### TASK BRIEF
Pictures must not appear; the answer is exactly the lines from the one that holds "[Hide] (282, 2566)" through the end of the material.

++++ INPUT FOR THIS TASK

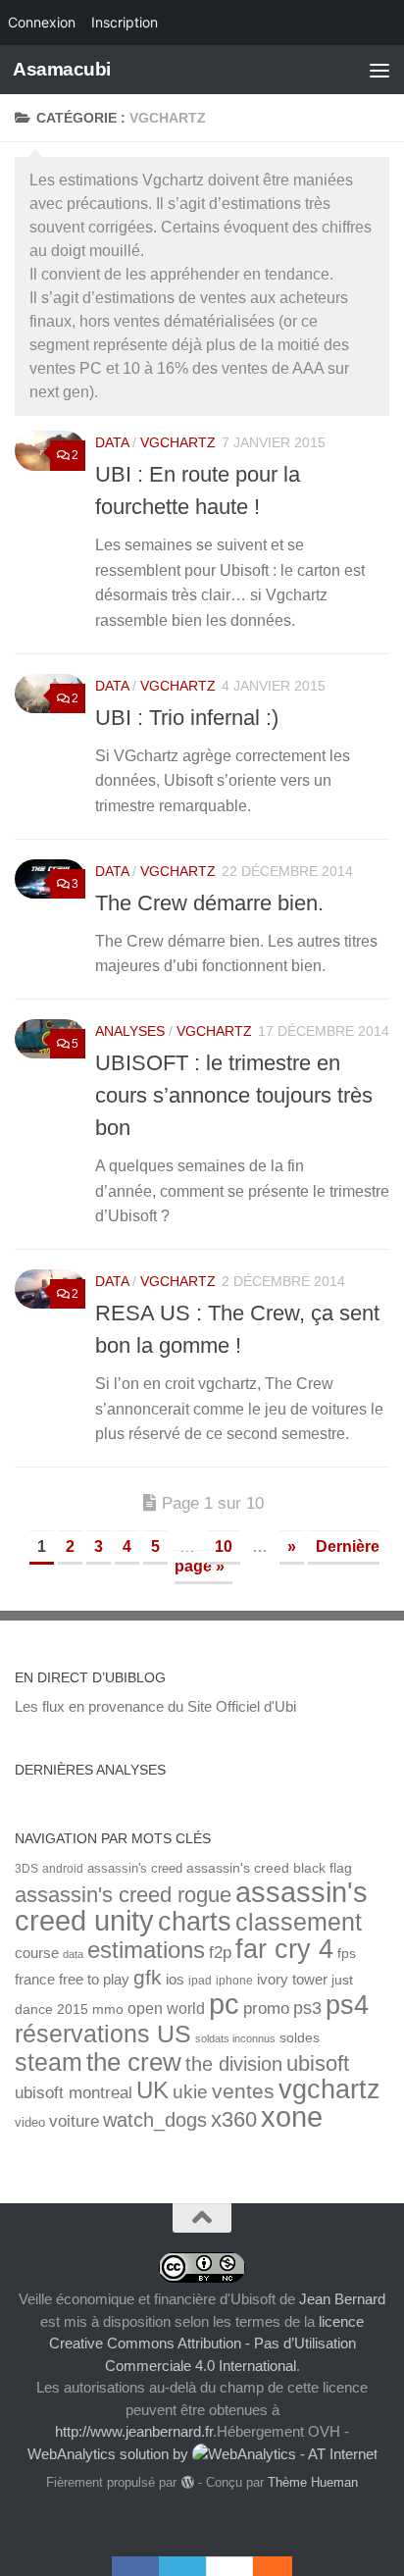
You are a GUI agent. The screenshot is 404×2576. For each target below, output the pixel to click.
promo (266, 2008)
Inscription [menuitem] (124, 22)
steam (48, 2062)
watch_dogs (155, 2120)
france (35, 1979)
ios (175, 1979)
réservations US (103, 2033)
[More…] (263, 2566)
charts (194, 1921)
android (62, 1868)
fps (346, 1953)
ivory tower (292, 1979)
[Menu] (379, 69)
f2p (220, 1952)
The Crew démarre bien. (209, 903)
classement (298, 1922)
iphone (234, 1980)
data (73, 1954)
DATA (111, 442)
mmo (108, 2009)
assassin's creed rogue (123, 1894)
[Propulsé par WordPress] (186, 2482)
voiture (74, 2121)
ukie (190, 2091)
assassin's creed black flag (269, 1868)
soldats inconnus (235, 2038)
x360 (234, 2119)
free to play (94, 1979)
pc (224, 2004)
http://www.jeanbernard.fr (134, 2431)
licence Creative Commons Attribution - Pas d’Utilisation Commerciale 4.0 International (207, 2343)
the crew (133, 2062)
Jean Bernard (342, 2299)
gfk (147, 1977)
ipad (200, 1980)
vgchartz (178, 442)
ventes (243, 2091)
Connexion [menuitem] (42, 22)
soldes (299, 2038)
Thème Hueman (313, 2482)
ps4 (347, 2004)
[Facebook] (135, 2566)
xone (292, 2117)
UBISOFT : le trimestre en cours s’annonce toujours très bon (234, 1095)
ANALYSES (130, 1031)
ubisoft (317, 2063)
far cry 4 (284, 1949)
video (30, 2122)
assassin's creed (134, 1868)
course (37, 1952)
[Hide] (282, 2566)
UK (152, 2090)
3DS (26, 1868)
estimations (146, 1950)
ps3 (307, 2008)
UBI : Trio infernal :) (186, 717)
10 (223, 1546)
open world (166, 2008)
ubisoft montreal (73, 2093)
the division (233, 2064)
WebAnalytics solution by (109, 2454)
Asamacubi (62, 69)
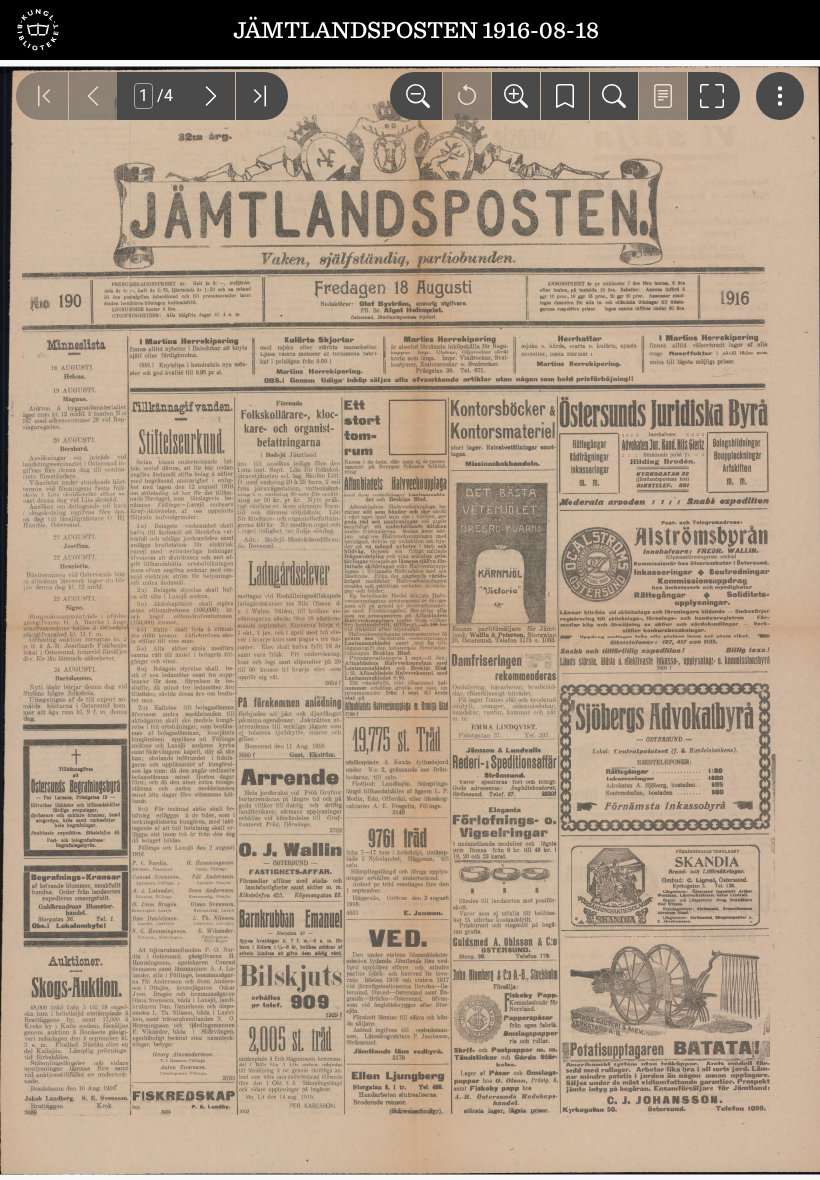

++++++++

### RESPONSE TO THE EXERCISE
[Hide] (282, 2566)
UK (152, 2090)
3DS (26, 1868)
estimations (146, 1950)
ps3 (307, 2008)
UBI : Trio infernal :) (186, 717)
10 (223, 1546)
open world (166, 2008)
ubisoft montreal (73, 2093)
the division (233, 2064)
WebAnalytics solution by (109, 2454)
Asamacubi (62, 69)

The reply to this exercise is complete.